In the Ishasha sector of Queen Elizabeth National Park, lions do something that confounds biologists: they climb trees. Not occasionally, not as juveniles testing their limits, but routinely -- entire prides draped across the branches of fig and acacia trees like oversized house cats, limbs dangling, tails swaying in the equatorial breeze. This is one of only two places on Earth where lions exhibit this behavior, and nobody is entirely certain why. The leading theories involve escaping tsetse flies and ground-level heat, but the lions themselves seem unbothered by the mystery. They simply climb.
Queen Elizabeth National Park covers nearly 1,978 square kilometers of western Uganda, stretching between Lake Edward to the south and Lake George to the north. Connecting them is the Kazinga Channel, a 32-kilometer natural waterway that serves as the park's arterial pulse. The channel holds one of the highest concentrations of hippos in Africa -- an estimated 5,000 individuals packed into its waters, surfacing and submerging in a slow, grunting rhythm. Boat safaris along the channel pass within meters of these pods, along with Nile crocodiles basking on sandbars and African buffalo drinking at the water's edge. On a clear day, the mist-shrouded Rwenzori Mountains -- the fabled Mountains of the Moon -- rise to the northwest, their glaciated peaks an improbable backdrop to the savanna below.
The park's terrain reads like a geological sampler. Volcanic explosion craters dot the southern reaches, some filled with turquoise mineral lakes, others carpeted in dense vegetation. Grassy plains stretch across the center, grazed by herds of Ugandan kob -- an endemic antelope so central to the national identity that it appears on Uganda's coat of arms alongside the crested crane. Tropical forest presses in from the edges, particularly along the Maramagambo Forest in the southeast, where chimpanzees swing through the canopy and bat caves harbor colonies numbering in the hundreds of thousands. This compression of habitats into a relatively compact area gives the park an ecological density that larger East African parks spread across greater distances.

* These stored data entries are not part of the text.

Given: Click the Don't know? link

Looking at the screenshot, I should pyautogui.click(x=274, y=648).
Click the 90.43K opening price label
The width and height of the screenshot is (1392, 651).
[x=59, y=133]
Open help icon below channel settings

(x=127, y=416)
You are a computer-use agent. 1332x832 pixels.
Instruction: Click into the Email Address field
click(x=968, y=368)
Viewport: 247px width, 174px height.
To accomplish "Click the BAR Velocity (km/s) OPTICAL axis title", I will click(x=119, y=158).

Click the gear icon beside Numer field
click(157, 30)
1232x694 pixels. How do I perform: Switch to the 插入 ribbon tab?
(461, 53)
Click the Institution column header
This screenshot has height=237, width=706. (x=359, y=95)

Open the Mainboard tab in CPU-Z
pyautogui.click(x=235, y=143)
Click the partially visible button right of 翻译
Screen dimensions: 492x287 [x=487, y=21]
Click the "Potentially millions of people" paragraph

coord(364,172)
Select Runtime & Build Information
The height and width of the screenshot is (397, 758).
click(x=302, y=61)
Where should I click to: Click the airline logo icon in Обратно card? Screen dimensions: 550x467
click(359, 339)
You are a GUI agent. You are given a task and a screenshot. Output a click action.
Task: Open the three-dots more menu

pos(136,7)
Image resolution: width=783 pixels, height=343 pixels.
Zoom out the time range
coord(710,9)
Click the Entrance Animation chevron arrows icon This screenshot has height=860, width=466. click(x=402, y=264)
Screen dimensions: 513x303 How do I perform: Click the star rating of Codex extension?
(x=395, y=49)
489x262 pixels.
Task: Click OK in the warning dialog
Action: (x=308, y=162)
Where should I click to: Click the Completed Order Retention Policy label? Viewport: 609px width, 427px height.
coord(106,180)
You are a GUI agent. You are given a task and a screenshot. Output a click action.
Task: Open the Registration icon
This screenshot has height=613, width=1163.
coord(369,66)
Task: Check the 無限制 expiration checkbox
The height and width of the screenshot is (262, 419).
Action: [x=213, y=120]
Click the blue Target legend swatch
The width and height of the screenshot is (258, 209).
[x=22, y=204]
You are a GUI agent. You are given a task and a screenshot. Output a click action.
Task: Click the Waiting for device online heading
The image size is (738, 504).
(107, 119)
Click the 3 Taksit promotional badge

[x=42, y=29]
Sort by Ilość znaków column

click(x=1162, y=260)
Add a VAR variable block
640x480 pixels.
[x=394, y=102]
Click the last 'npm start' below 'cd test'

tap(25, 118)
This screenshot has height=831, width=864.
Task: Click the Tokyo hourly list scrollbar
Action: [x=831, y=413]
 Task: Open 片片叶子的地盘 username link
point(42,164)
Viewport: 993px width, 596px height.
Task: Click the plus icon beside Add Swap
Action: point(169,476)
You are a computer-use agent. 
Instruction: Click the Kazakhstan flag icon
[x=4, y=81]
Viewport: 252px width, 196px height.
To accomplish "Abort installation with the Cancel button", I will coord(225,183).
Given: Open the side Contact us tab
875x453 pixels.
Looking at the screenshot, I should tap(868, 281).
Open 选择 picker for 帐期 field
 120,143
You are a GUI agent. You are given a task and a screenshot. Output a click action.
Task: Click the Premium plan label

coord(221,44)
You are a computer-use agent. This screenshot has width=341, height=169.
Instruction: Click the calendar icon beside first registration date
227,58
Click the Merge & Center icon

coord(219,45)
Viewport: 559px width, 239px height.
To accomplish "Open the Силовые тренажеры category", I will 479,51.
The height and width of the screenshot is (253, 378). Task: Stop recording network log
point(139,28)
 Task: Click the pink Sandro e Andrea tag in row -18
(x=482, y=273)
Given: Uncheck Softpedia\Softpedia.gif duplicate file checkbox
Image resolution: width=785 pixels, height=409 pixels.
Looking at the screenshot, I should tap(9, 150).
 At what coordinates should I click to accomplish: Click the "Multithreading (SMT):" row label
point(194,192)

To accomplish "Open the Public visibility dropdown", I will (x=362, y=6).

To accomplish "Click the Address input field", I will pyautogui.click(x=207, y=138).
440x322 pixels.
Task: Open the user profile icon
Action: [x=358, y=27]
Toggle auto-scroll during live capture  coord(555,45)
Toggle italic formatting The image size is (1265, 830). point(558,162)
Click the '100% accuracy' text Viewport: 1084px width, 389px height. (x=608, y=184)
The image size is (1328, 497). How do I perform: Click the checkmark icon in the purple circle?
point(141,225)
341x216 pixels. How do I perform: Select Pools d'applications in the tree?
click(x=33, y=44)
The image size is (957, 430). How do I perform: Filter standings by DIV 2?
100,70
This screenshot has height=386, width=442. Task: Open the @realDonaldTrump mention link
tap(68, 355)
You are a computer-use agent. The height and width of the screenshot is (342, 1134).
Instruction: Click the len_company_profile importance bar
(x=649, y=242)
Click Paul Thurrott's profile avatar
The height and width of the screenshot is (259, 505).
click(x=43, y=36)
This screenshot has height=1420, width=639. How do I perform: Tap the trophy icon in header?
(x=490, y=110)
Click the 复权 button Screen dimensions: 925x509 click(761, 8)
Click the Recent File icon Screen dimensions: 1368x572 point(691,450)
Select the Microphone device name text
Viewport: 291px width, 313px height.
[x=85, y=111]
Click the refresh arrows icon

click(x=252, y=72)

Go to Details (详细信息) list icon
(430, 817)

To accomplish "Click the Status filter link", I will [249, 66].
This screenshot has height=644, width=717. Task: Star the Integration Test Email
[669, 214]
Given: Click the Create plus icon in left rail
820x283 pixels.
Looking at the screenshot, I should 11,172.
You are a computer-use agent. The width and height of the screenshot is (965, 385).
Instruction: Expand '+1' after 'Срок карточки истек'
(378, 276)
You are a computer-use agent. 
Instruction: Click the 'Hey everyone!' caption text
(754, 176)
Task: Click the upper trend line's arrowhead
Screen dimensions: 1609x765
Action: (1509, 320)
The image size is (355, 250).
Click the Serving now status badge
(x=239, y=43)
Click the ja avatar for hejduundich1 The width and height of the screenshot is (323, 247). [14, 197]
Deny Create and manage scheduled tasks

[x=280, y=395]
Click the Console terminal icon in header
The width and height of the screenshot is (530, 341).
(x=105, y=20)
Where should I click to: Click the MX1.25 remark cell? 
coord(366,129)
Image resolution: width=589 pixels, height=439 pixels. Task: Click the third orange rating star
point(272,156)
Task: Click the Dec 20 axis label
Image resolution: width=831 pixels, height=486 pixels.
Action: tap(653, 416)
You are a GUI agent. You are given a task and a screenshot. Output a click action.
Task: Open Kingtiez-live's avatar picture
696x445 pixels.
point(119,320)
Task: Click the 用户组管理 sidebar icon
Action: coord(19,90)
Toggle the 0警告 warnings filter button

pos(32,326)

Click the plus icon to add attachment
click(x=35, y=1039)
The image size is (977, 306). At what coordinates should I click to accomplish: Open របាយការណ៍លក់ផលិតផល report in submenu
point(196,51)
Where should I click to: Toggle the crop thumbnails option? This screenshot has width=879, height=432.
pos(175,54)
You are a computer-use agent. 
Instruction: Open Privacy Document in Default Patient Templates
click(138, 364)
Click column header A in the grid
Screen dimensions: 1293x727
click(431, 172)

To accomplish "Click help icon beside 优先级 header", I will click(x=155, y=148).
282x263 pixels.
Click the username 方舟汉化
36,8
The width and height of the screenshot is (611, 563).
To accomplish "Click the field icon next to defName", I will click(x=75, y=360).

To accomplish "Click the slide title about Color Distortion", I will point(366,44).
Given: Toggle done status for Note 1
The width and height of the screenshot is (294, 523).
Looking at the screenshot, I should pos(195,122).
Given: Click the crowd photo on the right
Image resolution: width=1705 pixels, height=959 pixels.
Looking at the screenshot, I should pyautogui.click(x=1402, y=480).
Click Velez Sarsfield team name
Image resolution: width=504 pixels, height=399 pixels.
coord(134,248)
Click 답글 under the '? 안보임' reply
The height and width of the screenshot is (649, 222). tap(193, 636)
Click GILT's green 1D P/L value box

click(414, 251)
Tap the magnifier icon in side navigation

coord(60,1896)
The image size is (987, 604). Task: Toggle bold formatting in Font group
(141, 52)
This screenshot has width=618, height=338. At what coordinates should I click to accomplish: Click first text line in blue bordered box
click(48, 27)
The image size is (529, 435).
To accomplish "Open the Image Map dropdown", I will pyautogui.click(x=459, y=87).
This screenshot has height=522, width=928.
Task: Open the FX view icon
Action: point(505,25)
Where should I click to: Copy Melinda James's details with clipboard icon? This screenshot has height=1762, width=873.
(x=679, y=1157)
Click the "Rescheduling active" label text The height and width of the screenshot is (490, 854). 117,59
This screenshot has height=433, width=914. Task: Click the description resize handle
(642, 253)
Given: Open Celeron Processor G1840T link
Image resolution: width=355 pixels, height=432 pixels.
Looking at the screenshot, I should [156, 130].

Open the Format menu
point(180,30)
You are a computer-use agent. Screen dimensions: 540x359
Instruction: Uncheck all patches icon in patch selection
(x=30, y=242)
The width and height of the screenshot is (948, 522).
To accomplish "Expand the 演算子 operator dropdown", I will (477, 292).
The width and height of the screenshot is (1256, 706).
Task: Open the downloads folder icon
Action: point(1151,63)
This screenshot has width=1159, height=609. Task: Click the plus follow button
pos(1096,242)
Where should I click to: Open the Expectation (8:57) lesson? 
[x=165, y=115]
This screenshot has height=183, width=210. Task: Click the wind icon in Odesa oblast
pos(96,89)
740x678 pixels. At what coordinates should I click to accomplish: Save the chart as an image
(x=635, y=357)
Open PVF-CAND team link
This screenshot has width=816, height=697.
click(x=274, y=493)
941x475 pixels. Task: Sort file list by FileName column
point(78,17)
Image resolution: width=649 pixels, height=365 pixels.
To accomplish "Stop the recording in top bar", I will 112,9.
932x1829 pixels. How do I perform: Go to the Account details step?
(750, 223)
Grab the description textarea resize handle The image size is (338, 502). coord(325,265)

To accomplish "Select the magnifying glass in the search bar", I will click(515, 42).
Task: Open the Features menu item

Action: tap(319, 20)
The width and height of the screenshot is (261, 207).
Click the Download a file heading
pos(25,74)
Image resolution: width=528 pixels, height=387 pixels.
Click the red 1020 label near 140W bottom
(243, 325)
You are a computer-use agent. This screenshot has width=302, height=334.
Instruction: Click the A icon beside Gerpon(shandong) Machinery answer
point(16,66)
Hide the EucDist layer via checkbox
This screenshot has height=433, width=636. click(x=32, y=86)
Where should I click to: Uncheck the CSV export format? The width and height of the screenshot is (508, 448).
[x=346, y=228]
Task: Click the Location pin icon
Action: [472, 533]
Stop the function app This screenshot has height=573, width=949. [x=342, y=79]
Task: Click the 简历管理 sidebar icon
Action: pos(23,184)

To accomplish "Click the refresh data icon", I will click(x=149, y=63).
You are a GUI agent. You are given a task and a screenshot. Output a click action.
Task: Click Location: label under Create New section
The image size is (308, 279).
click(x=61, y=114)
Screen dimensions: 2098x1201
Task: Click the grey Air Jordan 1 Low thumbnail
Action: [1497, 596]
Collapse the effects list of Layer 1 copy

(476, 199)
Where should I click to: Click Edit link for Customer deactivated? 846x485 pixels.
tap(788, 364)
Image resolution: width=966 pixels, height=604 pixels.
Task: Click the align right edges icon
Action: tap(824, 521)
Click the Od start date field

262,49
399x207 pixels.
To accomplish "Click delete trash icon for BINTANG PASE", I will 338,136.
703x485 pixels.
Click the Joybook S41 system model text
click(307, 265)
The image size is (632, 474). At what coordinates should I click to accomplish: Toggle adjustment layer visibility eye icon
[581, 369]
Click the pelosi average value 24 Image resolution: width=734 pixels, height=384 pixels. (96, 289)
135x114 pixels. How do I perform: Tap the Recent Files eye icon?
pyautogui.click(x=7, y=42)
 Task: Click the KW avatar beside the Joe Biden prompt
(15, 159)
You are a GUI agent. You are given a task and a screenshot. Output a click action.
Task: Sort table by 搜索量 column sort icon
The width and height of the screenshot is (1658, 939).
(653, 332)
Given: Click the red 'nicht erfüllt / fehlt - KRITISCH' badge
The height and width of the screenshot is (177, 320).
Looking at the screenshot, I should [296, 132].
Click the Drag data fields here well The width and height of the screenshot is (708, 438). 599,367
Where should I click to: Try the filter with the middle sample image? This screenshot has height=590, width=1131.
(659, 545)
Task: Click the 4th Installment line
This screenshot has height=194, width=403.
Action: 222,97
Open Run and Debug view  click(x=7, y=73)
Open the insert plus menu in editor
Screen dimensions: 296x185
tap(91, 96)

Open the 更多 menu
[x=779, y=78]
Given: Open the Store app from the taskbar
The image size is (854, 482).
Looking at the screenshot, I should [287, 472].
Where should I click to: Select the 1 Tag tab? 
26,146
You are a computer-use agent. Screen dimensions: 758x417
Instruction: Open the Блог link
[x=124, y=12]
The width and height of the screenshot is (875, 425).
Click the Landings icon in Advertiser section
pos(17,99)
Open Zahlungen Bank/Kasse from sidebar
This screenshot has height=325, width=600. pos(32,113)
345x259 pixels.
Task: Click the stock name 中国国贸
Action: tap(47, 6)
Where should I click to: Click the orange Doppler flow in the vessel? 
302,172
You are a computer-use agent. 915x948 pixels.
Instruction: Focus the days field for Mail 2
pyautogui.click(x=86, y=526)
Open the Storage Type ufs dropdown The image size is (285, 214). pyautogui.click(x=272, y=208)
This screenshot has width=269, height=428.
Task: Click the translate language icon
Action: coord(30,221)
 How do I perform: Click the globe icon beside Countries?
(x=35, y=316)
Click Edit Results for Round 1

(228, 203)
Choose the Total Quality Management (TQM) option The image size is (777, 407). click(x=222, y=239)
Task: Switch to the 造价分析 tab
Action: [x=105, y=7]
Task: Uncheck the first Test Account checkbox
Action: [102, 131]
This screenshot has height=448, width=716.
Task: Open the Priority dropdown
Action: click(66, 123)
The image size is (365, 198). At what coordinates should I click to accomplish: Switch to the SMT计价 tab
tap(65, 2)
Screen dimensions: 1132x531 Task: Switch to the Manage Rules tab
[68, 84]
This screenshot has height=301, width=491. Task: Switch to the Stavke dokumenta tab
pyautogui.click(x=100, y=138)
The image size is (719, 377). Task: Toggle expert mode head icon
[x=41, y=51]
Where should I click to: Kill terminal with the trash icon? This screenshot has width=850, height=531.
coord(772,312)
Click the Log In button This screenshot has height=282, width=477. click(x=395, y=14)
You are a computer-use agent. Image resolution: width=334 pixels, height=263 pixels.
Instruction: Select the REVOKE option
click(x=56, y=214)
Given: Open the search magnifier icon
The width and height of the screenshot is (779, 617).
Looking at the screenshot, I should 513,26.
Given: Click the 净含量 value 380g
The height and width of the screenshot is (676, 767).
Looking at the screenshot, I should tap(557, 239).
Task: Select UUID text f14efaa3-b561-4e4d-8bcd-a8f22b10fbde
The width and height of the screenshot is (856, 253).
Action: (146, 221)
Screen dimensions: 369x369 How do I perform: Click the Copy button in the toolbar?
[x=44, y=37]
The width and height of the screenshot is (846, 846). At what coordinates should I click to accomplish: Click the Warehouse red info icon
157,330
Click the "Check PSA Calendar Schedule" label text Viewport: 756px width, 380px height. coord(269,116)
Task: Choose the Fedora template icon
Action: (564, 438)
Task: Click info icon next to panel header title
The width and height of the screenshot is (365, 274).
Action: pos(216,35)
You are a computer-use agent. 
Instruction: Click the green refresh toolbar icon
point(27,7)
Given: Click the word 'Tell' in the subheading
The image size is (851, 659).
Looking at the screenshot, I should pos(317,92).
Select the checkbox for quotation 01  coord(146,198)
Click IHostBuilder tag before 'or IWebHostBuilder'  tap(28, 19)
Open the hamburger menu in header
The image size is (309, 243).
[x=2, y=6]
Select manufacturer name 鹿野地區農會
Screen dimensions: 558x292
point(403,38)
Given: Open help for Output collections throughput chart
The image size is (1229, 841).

Established in 1952 as Kazinga National Park, it was renamed Queen Elizabeth National Park in 1954 to commemorate Queen Elizabeth II's visit to Uganda that year. After independence and the turbulent years of Idi Amin's rule, it was renamed Rwenzori National Park in a wave of de-colonization. The name reverted to Queen Elizabeth after Amin's fall. Through every renaming, the park endured worse than politics. Poaching during the civil conflicts of the 1970s and 1980s devastated wildlife populations -- elephant numbers plummeted, and hippo counts dropped sharply. Recovery has been slow but steady, aided by international conservation funding and Uganda Wildlife Authority management. The park was designated a UNESCO Biosphere Reserve, recognition of both its ecological value and its fragility.
The Ishasha sector, in the park's remote southern corner along the border with the Democratic Republic of Congo, is where the tree-climbing lions hold court. About 50 individuals spread across four prides inhabit the Ishasha plains, and during the heat of the afternoon they ascend into the broad canopies of fig trees. The sight is surreal: a 180-kilogram predator balanced on a branch, eyes half-closed, entirely at ease eight meters above the ground. Guides know the favored trees and scan them with binoculars from a distance. Below the lions, the Ishasha River marks the international border, its banks frequented by hippos and elephants. The campsite along this river is surrounded by woodland on three sides and the river on the fourth -- Congo visible just across the water.
Most visitors reach the park overland from Kampala, a journey of roughly six hours by bus through rolling green hills. The Katunguru Gate marks the main entrance. For those arriving by air, several airstrips serve the park: Kasese Airstrip on the northern boundary, Mweya Airstrip on the peninsula inside the park, and Kihihi Airstrip near the Ishasha sector. The Mweya Peninsula, jutting into the Kazinga Channel, is the park's tourism hub, with lodges perched on bluffs overlooking the water. From the peninsula, the view encompasses hippo-dotted waters, distant crater lakes, and the Rwenzori snowline -- a panorama that compresses equatorial Africa into a single, improbable frame.
Located at 0.14S, 30.04E in western Uganda between Lake Edward and Lake George. Visible landmarks include the Kazinga Channel connecting the two lakes, volcanic crater lakes in the southern sector, and the Rwenzori Mountains to the northwest. Airstrips include Kasese (northern boundary), Mweya (inside the park on the peninsula), and Kihihi (near Ishasha sector). Recommended viewing altitude 3,000-5,000 ft AGL to appreciate the crater lakes and channel. Nearest major airport is Entebbe International (HUEN), approximately 300 km east.